EUROPE/ITALY - Fides asks Renato Farina about a new book “Humanity, its present and its destiny: conversations over a cup of coffee” a collection of interviews with Mgr. Luigi Giussani.

Tuesday, 16 November 2004

Rome (Fides Service) - Conversations on the present and on destiny. For everyone. This is the essence of the latest book by Mgr. Luigi Giussani, founder of the Communion and Liberation Movement CL. “Humanity its present and its destiny: conversations over a cup of coffee” is a collection of interviews with Guissani by Italian journalist Renato Farina (vice director of “Libero”) in thirty years: the first in1981, on the day of the assassination attempt on Pope John Paul II and the last published on 22 August by “Libero”, an “Interview on Destiny”, the newspaper says on page 1. “To listen to words which are true, not meditated, not sweetened, not watered down, on the meaning of Christianity, is an experience I would wish on all, including non believers, at least those not blinded by their secular fanaticism” Pierluigi Battista writes in the book’s preface and words true and not at all sweetened came from the lips of Renato Farina, interviewed by Fides a few days after the book was published.

How did this book come to be?
In 1981 following the attack on Pope John Paul II in St Peter’s Square I interviewed Giussani for the “Il Sabato” newspaper. The interview was then forgotten. Profound words useful for many people. I remember the first thing he said when we started the interview: “Anyone who defends the human person -we know this from Jesus Christ - must experience all the risks of life, including the greatest”. And then the words addressed to non believers who have anyway something to learn from the attack on the Pope: “they should feel shivers up and down the spine. They should feel that this attack is on common humanity which permits to live constructively; to live together with a minimum of love and peace. Ardent defence of humanity includes the help the Pope offers with his testimony to any man. To all men and women.” Remembering those words, re-reading the interview, I felt the desire to make my conversations with Guissani in the last thirty years once again available to the public. Render public words which were a gift for the whole Church and for all people.

Yes, a gift for all men and women. In effect every page of the book offers words useful and suited to all for the present and for the end. Like meeting for a coffee and talking about life, human destiny, the end of one’s own life...
Yes, the title of the book, the idea of co-existence, of life shared, lived together, intends to express. Communion is a word central in the life of Giussani and all through the book he speaks of unity, of being connected one to another not an entity closed in on itself but communion for mission, for others, for the world. “Communion means being part of Christ’s mystery in the Church” Giussani said in an interview on 17 May 1986, “and therefore awareness that we are tied in the depths of our being with all who are called by the Lord. «Do you not know that you are members of each other?» Therefore it is something we cannot renounce: we all share in the same Mystery, to refuse to collaborate would mean to deny this belonging”. Often we are content with the beauty of being together, forgetting that all friendship is given to be shared with all, to be missionary.

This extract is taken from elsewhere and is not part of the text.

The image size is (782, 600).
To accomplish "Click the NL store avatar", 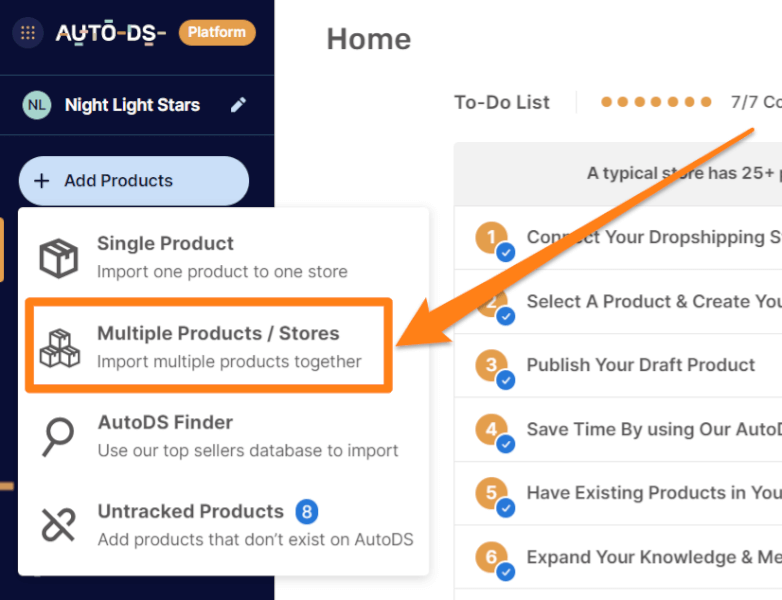I will (37, 105).
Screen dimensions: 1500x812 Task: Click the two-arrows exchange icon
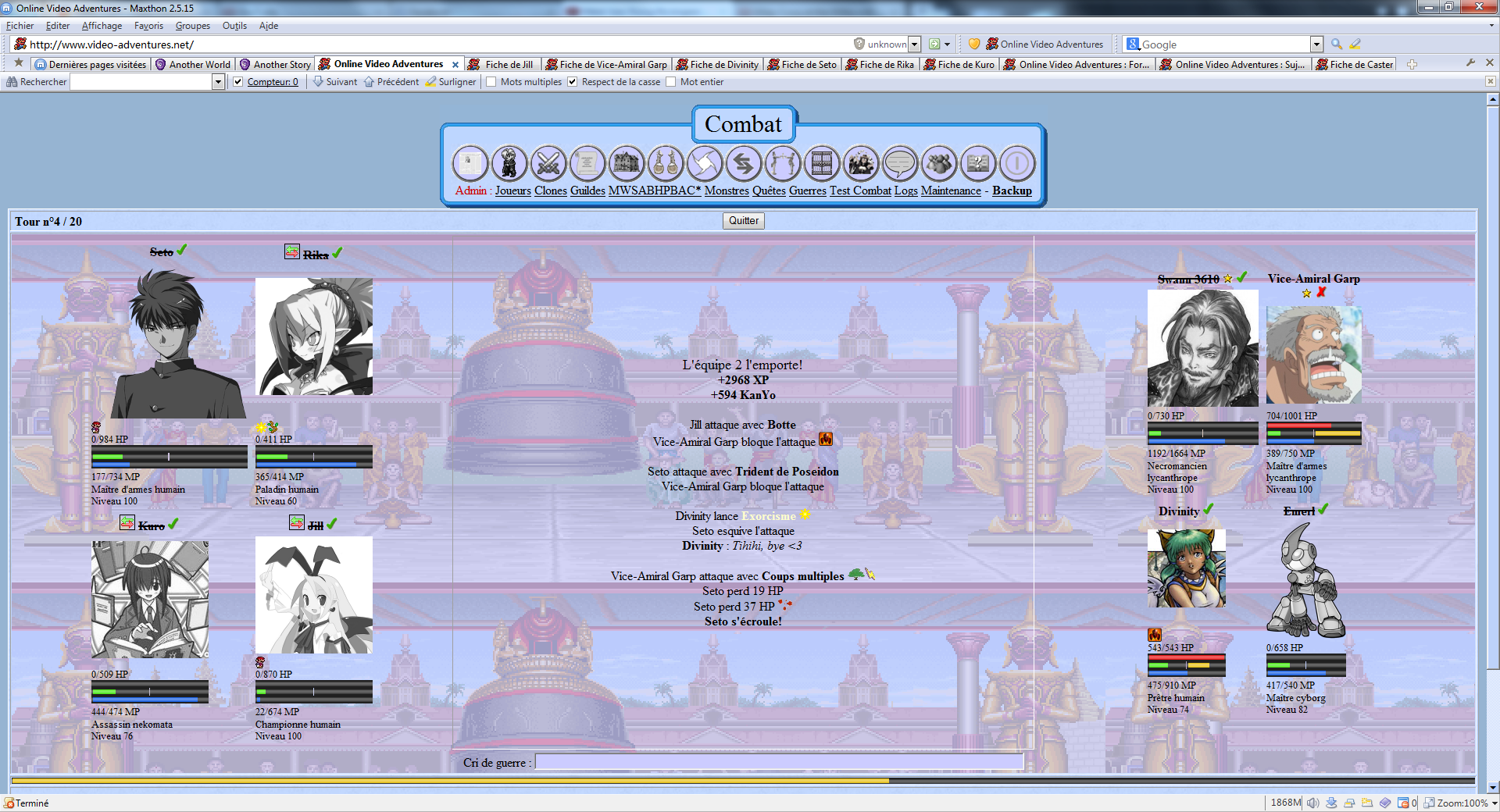click(743, 164)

And that every friendship, every gift of the Spirit is for all, is no secondary thought in the book. This is clear on page 84 when, speaking of relations between movements in the Church, Giussani says: “That the Church, as the Pope insists, is realised in the variety of many movements, is a sign of the riches of the Spirit. The Spirit wishes to regenerate the newness and freshness of the Church in every situation and according to all temperaments. If diversity were to prevent collaboration, it would means that attachment to particular aspects would abuse of the Church’s love as such.
Certainly, many are the interesting ideas hidden in Guissani’s every sentence. If we were, nevertheless, to say what is the book’s central message, what would you say?
In effect all the interviews speak of Christ present in time. God present through Christ in time or time itself passes welcoming a great host: Christ himself. Reality, time which passes, Giussani says in every word, is positive because Christ is and Christ is present.

Have you met Giussani often... what impressed you most about him?
More than by what he says, one is impressed by his attitude, his look, how he sees and judges every situation. He is always one with Christ. He is assimilated to Christ. Everything he says refers to Christ, everything about him coincides with Christ.

“When we hear people speak about this man” Farina writes in the introduction to the book, “and even more when you question him and he looks you in the eye, one inevitably shakes off the torpor of widely known things. Something happens, «I» begins to move and recall old questions, loved faces and suddenly one remembers that nothing is lost. One day he told me: Even anchovies will be saved, not to mention those we love!”